There are several salient points in Douglas’ blog, which is what this post is linked to, above. The first, of course, is: What is there to fill the gap? This being Wednesday, with not even the victory parade to draw on for headlines or for inspiration for my next blog post! I was struck by the way the media covered the Paralympic Games… struck by it, and also relieved, that ParalympicsGB, Channel 4, and LOCOG (Seb Coe) among others, had a Douglas says, delivered what had been promised. I thought though that newspaper focus on the games would die down, and it didn’t. I don’t read newspapers very widely; I tend to read the ‘i’ paper most days, glance at the BBC’s homepage, or follow up links to newspaper articles which have been tweeted about, most often on The Guardian.
This next one is a biggie for me: the two Games had become inextricably linked, not just by Locog, but in the public mind.

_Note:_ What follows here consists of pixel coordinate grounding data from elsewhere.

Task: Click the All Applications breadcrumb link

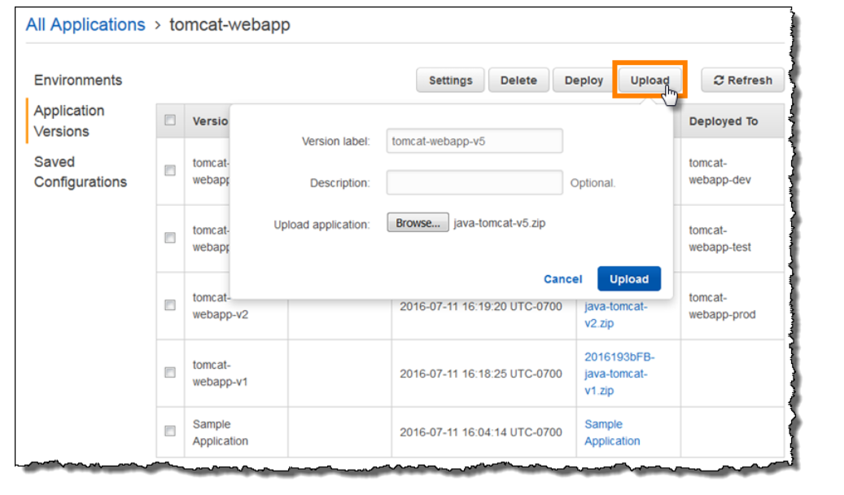Action: [x=85, y=24]

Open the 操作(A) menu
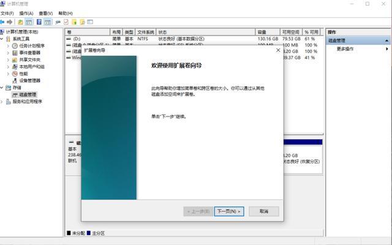click(x=26, y=13)
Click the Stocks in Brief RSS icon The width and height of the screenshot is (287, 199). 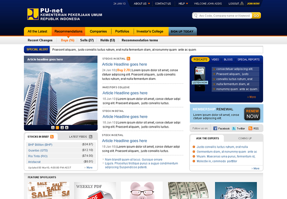click(x=52, y=137)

This, for me, as a disabled person, is one of the greatest triumphs, that Paralympians became recognised as elite athletes were taken seriously of course, but also that people deemed it worth watching. Everywhere I went, people were full of it. Had I been watching it? What were my favourite sports, favourite athletes, because some people either knew I was interested in the games, or because part of my impairment is obvious. For those that don’t know me face-to-face, I travel in a whacking great big 10 stone+ electric wheelchair that needs a name! Wheelchair Athlete Hannah Cockroft’s chair is called Sally whereas mine is still a nameless wonder! Suggestions, anyone?!
My favourite question anyone asked me about the Games was, how does the endlessly complex classification system work? This is where I got to indulge my inner geek! For the most part, I’m interested in things that a lot of others are not, but this time, my extra-special-knowledge had a purpose. I could wax lyrical about the classification system to anyone who’d listen, or extol the virtues of Giles Long’s classification decoder called LEXI, sometimes by way of explaining it by describing what I reckon would be my own classification in swimming. What on earth am I going to talk to people about now the games are over? This is the case even with my carers. The games gave me something else to talk about that was neutral and also interesting. I had some interesting conversations with a few carers about the games, but mostly with the famous (or infamous?!) Carer B!

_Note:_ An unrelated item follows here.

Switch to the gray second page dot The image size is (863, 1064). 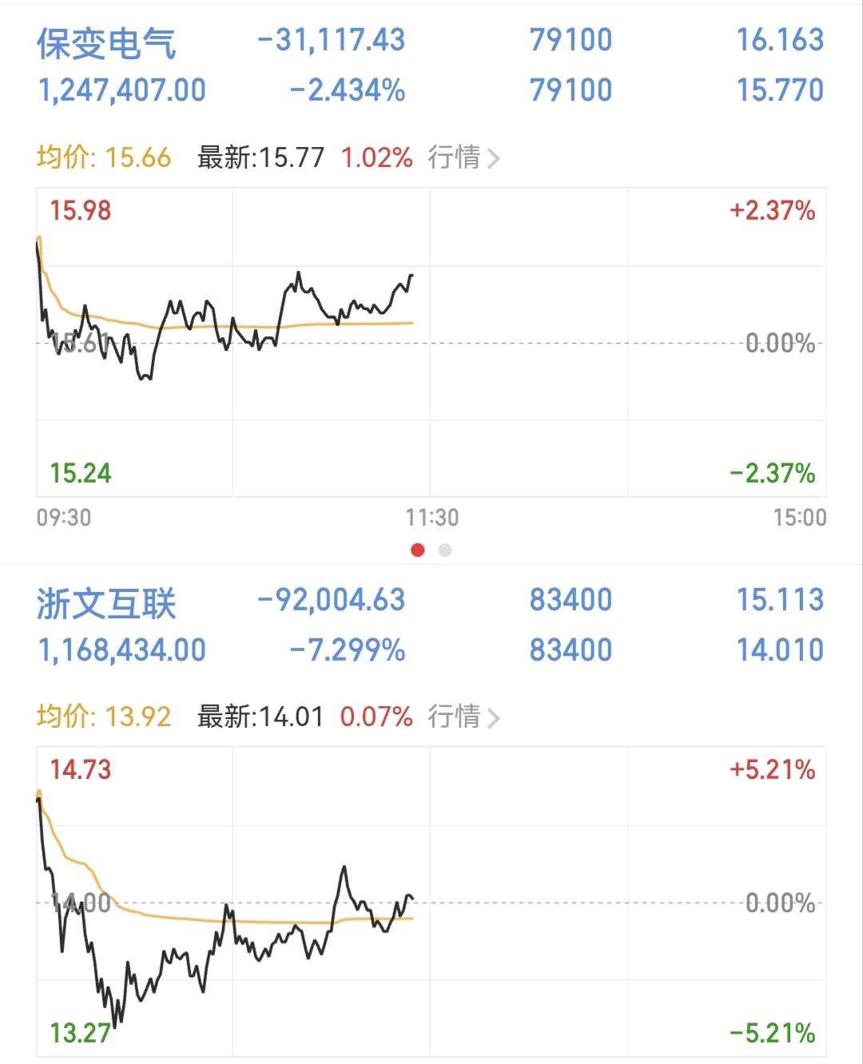[445, 550]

i voiced my cynicism to the common preconception (or mis-conception) that the Games has done anything to change the Great British Public’s attitude to disability and disabled people. However, as usual, Carer B was of a mind to disagree. She explained how fascinated one of her grandsons was by the Paralympic Games in particular, not really by the way the athletes looked, by was enthusiastic about every world record broken, every medal one, and talked about it and watched it all the time. This, Carer B told me, was evidence the Games had taught children of his generation lots about disability.
Again I scoffed, but she said, was was okay for me to be so blase, but that was because of my prior knowledge from my own experience, but that because it had to taught ordinary people about disability, this would in time change attitudes. Those of the generation it was most important to reach. The future policy-makes, movers and shakers, whose minds have yet to be tainted by any other common pre-games stereotypes of disabled people.
The Games also, she argued, provided hope to mothers who may have just given birth to disabled children, as it was proof that someone with cerebral palsy, Dwarfism (sorry, Anachondraplasia) or missing limbs could achieve, and those achievements were of just as much value as anyone else’s. For once, I had little to counter her argument with. Lets hope, that even in the longterm, especially in the long-term, she is proved right!